# [Material provided]
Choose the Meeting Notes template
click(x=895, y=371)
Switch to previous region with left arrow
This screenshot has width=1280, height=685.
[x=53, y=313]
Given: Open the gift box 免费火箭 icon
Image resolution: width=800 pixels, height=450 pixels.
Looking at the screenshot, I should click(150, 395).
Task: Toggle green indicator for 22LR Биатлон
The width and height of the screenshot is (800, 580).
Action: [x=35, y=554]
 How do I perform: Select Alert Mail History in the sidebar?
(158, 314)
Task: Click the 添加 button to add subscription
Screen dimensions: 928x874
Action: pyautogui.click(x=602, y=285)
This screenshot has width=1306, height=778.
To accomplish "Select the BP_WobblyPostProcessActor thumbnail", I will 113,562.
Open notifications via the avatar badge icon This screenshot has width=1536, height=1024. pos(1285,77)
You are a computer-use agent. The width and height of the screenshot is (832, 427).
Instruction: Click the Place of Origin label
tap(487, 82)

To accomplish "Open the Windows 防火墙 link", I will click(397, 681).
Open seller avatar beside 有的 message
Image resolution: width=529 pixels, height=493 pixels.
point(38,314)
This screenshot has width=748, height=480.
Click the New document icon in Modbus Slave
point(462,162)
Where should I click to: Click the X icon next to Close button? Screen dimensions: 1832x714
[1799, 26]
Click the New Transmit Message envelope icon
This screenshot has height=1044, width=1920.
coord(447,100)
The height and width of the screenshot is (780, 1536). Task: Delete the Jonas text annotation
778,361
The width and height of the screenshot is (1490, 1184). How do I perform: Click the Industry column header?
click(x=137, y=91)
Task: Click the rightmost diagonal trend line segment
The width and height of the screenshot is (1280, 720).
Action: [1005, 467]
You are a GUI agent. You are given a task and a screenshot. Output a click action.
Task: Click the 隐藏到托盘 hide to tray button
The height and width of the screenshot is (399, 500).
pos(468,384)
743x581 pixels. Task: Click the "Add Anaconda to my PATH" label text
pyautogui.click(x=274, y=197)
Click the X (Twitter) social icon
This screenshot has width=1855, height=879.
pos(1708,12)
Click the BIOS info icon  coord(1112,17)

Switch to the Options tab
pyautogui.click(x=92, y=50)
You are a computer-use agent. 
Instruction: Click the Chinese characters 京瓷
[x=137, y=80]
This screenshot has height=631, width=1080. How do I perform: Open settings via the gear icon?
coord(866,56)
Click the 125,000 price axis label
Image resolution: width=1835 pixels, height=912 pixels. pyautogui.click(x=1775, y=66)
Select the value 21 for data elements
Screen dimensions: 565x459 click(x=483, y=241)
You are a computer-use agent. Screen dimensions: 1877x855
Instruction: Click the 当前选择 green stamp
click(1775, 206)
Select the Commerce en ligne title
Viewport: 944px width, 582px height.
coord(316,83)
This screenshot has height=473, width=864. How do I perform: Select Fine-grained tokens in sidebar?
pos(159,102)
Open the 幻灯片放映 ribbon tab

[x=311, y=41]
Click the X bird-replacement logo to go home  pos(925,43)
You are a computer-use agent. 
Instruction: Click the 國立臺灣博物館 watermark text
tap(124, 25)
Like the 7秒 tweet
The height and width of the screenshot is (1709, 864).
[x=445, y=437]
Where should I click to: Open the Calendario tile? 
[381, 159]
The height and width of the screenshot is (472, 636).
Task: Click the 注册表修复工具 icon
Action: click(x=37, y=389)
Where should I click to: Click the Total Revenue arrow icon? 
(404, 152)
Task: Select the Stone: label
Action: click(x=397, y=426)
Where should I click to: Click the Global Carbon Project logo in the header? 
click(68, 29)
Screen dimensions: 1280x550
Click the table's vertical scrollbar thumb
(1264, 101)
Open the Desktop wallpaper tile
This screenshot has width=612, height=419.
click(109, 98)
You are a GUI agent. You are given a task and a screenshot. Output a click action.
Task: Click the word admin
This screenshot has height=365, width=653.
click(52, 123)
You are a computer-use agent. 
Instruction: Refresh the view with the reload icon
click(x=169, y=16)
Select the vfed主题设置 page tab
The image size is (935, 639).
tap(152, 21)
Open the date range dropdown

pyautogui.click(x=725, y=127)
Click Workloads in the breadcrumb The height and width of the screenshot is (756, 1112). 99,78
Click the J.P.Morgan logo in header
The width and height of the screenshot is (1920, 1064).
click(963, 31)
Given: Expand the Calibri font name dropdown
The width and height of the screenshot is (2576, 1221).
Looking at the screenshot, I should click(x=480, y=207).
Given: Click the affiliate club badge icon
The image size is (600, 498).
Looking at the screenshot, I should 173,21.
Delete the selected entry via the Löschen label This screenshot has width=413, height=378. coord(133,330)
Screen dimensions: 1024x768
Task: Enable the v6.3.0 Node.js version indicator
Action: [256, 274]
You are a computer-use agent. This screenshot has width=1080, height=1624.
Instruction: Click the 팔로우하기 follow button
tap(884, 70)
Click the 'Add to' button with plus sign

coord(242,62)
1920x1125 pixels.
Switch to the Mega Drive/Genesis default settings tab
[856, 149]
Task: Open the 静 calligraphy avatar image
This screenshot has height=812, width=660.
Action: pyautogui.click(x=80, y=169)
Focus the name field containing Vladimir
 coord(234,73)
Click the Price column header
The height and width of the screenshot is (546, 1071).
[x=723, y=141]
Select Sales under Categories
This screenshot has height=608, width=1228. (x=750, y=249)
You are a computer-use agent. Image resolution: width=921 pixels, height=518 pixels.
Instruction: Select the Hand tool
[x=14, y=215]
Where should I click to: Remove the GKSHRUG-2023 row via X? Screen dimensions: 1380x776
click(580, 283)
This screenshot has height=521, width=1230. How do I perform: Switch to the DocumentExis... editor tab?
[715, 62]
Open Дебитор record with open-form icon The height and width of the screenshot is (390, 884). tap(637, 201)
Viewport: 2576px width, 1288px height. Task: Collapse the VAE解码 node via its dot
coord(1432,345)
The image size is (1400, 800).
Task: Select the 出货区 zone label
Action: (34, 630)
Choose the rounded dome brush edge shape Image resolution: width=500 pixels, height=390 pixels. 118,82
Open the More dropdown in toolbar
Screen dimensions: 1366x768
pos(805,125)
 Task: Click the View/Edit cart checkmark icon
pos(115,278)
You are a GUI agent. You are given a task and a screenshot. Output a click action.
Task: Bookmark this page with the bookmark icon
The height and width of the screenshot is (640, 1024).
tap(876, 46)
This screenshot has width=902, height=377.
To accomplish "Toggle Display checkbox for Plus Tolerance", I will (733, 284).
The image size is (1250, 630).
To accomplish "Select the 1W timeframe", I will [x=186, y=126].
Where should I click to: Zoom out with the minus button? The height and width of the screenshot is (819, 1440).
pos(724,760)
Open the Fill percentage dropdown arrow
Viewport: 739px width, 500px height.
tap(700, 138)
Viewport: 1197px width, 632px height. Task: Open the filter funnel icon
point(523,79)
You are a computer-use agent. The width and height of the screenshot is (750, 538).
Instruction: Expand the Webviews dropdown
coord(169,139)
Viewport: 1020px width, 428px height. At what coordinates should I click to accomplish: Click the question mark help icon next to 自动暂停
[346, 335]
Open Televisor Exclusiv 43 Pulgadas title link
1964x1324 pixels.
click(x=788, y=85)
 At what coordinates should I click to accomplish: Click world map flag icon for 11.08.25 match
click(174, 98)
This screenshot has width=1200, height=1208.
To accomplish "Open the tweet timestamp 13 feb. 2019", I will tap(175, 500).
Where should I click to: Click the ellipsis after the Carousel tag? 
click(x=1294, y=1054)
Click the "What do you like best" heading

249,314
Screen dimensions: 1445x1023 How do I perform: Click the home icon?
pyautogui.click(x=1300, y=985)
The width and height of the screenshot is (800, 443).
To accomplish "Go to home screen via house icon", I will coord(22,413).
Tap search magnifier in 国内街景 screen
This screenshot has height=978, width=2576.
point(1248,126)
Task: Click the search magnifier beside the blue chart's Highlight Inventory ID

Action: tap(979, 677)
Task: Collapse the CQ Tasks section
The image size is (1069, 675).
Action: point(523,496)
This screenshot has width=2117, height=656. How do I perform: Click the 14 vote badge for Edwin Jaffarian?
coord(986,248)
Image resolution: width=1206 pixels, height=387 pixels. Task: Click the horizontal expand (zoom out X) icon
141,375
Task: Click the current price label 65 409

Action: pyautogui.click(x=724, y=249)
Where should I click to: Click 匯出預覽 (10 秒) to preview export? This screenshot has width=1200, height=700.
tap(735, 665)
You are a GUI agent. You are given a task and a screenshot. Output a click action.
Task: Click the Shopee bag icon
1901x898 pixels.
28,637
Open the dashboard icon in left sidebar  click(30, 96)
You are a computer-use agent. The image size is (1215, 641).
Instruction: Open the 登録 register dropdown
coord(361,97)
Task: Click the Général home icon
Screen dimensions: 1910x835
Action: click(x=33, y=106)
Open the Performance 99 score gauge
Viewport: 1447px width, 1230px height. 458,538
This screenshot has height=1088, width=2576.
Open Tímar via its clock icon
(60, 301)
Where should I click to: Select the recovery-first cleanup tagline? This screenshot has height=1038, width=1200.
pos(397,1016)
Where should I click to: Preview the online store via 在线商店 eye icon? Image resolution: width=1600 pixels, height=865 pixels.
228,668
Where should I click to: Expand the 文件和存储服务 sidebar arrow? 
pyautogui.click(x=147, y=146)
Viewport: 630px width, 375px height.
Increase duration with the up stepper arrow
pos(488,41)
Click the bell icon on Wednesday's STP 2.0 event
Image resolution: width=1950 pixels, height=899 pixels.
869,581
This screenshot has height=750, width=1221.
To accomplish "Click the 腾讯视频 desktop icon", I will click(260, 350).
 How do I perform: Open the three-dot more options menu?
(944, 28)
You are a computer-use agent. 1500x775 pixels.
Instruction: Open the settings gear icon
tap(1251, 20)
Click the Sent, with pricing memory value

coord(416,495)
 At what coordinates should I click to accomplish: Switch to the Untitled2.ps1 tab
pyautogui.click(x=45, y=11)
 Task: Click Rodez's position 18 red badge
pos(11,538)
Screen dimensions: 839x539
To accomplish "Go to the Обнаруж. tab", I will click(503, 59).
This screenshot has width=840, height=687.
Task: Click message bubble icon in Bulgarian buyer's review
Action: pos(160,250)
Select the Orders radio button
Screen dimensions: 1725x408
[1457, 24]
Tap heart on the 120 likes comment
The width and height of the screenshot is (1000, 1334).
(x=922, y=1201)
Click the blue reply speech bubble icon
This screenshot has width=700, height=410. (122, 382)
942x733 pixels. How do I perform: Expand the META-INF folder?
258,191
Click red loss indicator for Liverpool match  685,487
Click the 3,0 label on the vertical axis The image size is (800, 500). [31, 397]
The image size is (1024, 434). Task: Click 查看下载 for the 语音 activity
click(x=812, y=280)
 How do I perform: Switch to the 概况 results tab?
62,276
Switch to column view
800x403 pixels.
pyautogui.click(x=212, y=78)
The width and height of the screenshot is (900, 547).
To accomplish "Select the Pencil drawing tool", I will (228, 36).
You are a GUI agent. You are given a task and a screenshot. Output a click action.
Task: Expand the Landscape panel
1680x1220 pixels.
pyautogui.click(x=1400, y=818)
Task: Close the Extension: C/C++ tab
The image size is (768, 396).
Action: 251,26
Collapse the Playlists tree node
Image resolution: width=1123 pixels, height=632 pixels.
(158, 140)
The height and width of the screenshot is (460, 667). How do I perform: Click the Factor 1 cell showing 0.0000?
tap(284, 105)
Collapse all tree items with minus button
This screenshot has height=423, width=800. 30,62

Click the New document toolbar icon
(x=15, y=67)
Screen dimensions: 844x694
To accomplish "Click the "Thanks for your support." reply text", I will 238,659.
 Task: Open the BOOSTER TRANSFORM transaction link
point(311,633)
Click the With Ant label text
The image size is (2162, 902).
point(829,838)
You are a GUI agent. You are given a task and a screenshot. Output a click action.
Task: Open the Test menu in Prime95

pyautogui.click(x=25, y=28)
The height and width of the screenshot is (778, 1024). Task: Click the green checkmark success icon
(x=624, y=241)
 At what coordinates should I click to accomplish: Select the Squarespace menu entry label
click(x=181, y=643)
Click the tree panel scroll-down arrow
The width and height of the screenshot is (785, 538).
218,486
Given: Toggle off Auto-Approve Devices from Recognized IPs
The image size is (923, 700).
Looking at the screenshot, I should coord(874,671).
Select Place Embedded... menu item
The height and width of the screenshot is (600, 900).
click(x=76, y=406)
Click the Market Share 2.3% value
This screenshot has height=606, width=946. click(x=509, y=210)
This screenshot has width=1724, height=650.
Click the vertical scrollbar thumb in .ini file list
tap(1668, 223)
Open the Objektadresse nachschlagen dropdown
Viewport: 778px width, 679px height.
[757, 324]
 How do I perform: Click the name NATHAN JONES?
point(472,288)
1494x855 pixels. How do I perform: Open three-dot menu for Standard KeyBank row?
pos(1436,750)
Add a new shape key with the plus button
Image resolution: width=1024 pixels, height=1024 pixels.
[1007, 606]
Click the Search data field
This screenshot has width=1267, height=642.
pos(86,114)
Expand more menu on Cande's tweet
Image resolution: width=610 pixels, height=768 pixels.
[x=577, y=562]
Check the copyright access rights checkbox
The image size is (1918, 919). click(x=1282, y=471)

# [Aim of the task]
Of all the entries above, retype exactly the lines from the line with "Screen dimensions: 1366x768" to the line with "Open Televisor Exclusiv", both included, and no others.

# [Response area]
Screen dimensions: 1366x768
pos(805,125)
 Task: Click the View/Edit cart checkmark icon
pos(115,278)
You are a GUI agent. You are given a task and a screenshot. Output a click action.
Task: Bookmark this page with the bookmark icon
The height and width of the screenshot is (640, 1024).
tap(876, 46)
This screenshot has width=902, height=377.
To accomplish "Toggle Display checkbox for Plus Tolerance", I will (733, 284).
The image size is (1250, 630).
To accomplish "Select the 1W timeframe", I will [x=186, y=126].
Where should I click to: Zoom out with the minus button? The height and width of the screenshot is (819, 1440).
pos(724,760)
Open the Fill percentage dropdown arrow
Viewport: 739px width, 500px height.
tap(700, 138)
Viewport: 1197px width, 632px height. Task: Open the filter funnel icon
point(523,79)
You are a computer-use agent. The width and height of the screenshot is (750, 538).
Instruction: Expand the Webviews dropdown
coord(169,139)
Viewport: 1020px width, 428px height. At what coordinates should I click to accomplish: Click the question mark help icon next to 自动暂停
[346, 335]
Open Televisor Exclusiv 43 Pulgadas title link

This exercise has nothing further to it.